▶ _TRY IT_
Look below for the line containing "Customize Cookies (980, 1198)" and the line containing "Events Puja (1052, 1777)"; repeat exactly those two lines and all lines between them, and nothing else.

Dataset entries:
------------------------------------

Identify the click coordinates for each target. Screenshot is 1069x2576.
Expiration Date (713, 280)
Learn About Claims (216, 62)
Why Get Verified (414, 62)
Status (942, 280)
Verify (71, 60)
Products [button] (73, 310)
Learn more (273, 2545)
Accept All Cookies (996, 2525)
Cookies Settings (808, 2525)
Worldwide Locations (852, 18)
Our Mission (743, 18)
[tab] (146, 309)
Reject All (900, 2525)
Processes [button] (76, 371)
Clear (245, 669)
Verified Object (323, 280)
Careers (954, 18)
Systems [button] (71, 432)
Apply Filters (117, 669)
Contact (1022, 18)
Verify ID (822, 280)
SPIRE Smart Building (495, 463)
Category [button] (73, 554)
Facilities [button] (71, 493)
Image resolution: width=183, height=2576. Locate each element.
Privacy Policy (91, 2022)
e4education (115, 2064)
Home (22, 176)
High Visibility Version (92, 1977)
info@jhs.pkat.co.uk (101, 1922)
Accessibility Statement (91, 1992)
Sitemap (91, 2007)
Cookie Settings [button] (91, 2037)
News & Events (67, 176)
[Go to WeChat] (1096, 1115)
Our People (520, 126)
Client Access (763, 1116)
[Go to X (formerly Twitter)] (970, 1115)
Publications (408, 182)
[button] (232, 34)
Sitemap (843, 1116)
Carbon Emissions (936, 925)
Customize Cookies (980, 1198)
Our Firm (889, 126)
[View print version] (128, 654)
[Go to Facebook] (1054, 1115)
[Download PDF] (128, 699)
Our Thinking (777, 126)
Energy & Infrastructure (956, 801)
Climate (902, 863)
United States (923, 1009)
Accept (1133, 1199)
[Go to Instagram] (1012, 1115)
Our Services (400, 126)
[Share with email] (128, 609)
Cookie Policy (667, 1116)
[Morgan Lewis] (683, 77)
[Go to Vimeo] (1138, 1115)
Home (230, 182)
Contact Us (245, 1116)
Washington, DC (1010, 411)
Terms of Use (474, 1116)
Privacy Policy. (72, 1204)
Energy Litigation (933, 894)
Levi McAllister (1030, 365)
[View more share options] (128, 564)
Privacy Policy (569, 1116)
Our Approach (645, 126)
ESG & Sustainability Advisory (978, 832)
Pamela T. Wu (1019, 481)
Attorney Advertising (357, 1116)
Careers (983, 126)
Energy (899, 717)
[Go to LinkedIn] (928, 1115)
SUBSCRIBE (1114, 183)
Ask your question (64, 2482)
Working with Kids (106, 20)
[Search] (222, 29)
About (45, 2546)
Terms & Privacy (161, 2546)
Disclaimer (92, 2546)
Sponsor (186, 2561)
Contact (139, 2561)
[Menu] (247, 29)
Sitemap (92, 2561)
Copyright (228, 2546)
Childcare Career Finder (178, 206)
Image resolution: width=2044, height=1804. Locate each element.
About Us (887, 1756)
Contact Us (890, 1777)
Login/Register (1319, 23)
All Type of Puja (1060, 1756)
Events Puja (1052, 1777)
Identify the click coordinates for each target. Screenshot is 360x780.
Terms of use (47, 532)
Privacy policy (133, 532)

------------------------------------

▶ _ANSWER BOX_
Customize Cookies (980, 1198)
Our Firm (889, 126)
[View print version] (128, 654)
[Go to Facebook] (1054, 1115)
[Download PDF] (128, 699)
Our Thinking (777, 126)
Energy & Infrastructure (956, 801)
Climate (902, 863)
United States (923, 1009)
Accept (1133, 1199)
[Go to Instagram] (1012, 1115)
Our Services (400, 126)
[Share with email] (128, 609)
Cookie Policy (667, 1116)
[Morgan Lewis] (683, 77)
[Go to Vimeo] (1138, 1115)
Home (230, 182)
Contact Us (245, 1116)
Washington, DC (1010, 411)
Terms of Use (474, 1116)
Privacy Policy. (72, 1204)
Energy Litigation (933, 894)
Levi McAllister (1030, 365)
[View more share options] (128, 564)
Privacy Policy (569, 1116)
Our Approach (645, 126)
ESG & Sustainability Advisory (978, 832)
Pamela T. Wu (1019, 481)
Attorney Advertising (357, 1116)
Careers (983, 126)
Energy (899, 717)
[Go to LinkedIn] (928, 1115)
SUBSCRIBE (1114, 183)
Ask your question (64, 2482)
Working with Kids (106, 20)
[Search] (222, 29)
About (45, 2546)
Terms & Privacy (161, 2546)
Disclaimer (92, 2546)
Sponsor (186, 2561)
Contact (139, 2561)
[Menu] (247, 29)
Sitemap (92, 2561)
Copyright (228, 2546)
Childcare Career Finder (178, 206)
Image resolution: width=2044, height=1804. Locate each element.
About Us (887, 1756)
Contact Us (890, 1777)
Login/Register (1319, 23)
All Type of Puja (1060, 1756)
Events Puja (1052, 1777)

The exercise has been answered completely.